Im September 2013 feiert der Türkenschanzpark seinen 125. Geburtstag. Die Großgrünanlage im Nordwesten der Stadt befindet sich auf ehemaligen Schanzen und an der Stelle eines einst großen Sandabbaugebietes. Im Jahre 1872 war auf Anregung des Architekten Heinrich von Ferstel (1828-1883) der Wiener Cottage-Verein gegründet worden, um die Idee des mittelständischen Wohnens im Grünen auf der Türkenschanze zu verwirklichen. Von dem Verein ging auch die Initiative zur Schaffung eines "Volksparks" aus. Das Projekt wurde sowohl von privater als auch öffentlicher Seite finanziell unterstützt. Kaiser Franz Joseph I. höchstpersönlich eröffnete am 30. September 1888 den rund 50.000 Quadratmeter großen, im landschaftlichen Stil gehaltenen Park. Da der eigens gegründete Parkverein nach der Fertigstellung mit großen finanziellen Problemen kämpfte, übernahm die Gemeinde Wien 1892 den Park und die Schulden des Vereins.

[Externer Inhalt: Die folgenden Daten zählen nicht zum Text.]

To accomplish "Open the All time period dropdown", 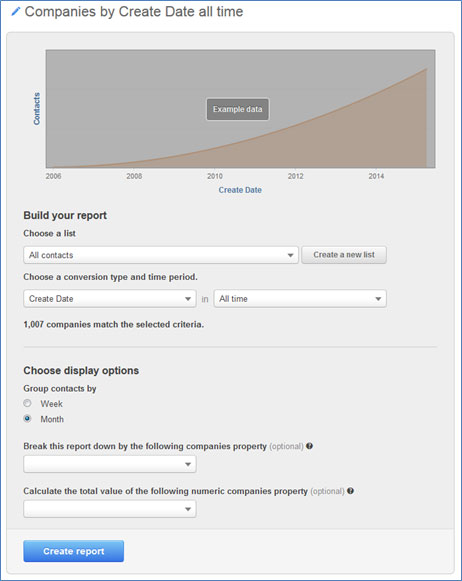I will click(x=300, y=299).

1908 beschloss der Wiener Gemeinderat, den Türkenschanzpark durch Einbeziehung der bestehenden, benachbarten Sandgrube im Westen zu vergrößern. Der neue Teil des Türkenschanzparks mit einer Fläche von fast 100.000 Quadratmeter wurde am 11. Oktober 1910 durch den Wiener Bürgermeister eröffnet. Der zweite Teil des Parks wurde im selben Stil angelegt wie der ältere Teil. Er ist mit ihm so harmonisch verbunden, dass die einstige Verbindungsgrenze heute nicht mehr zu erkennen ist. Charakteristisch für den Park sind die zahlreichen botanischen Besonderheiten und Raritäten, welche die Lehrenden und Studierenden der nahe gelegenen Universität für Bodenkultur für die botanische Ausbildung nutzen. Der Türkenschanzpark ist wegen seiner Teichanlagen, Wasserfälle, Springbrunnen und vielseitigen Bepflanzung bei der Bevölkerung bis heute als Ziel für Spaziergänge sehr beliebt.

Der Name "Türkenschanze" für das einst "Hohe Warte" bezeichnete Gebiet kam spätestens Ende des 17. Jahrhundert auf und bezog sich auf eine 1683 von den Osmanen rasch errichtete Schanze, die dem Vordringen des Entsatzheeres auf Wien Einhalt gebieten sollte. Bis zum Jahre 1885 befand sich auf der Geländeerhebung - einer Donauterrasse - ein Sand- und Schotterabbaugebiet, das nach dem Besitzer, dem Fuhrwerksunternehmer Severin Schreiber die "Schreiber'sche Sandgrube" genannt wurde. Die Grube deckte den gewaltigen Bedarf an Baumaterialien für die Erweiterung der Stadt Wien, die mit dem Abriss der alten Umwallung der Stadt 1858 begann.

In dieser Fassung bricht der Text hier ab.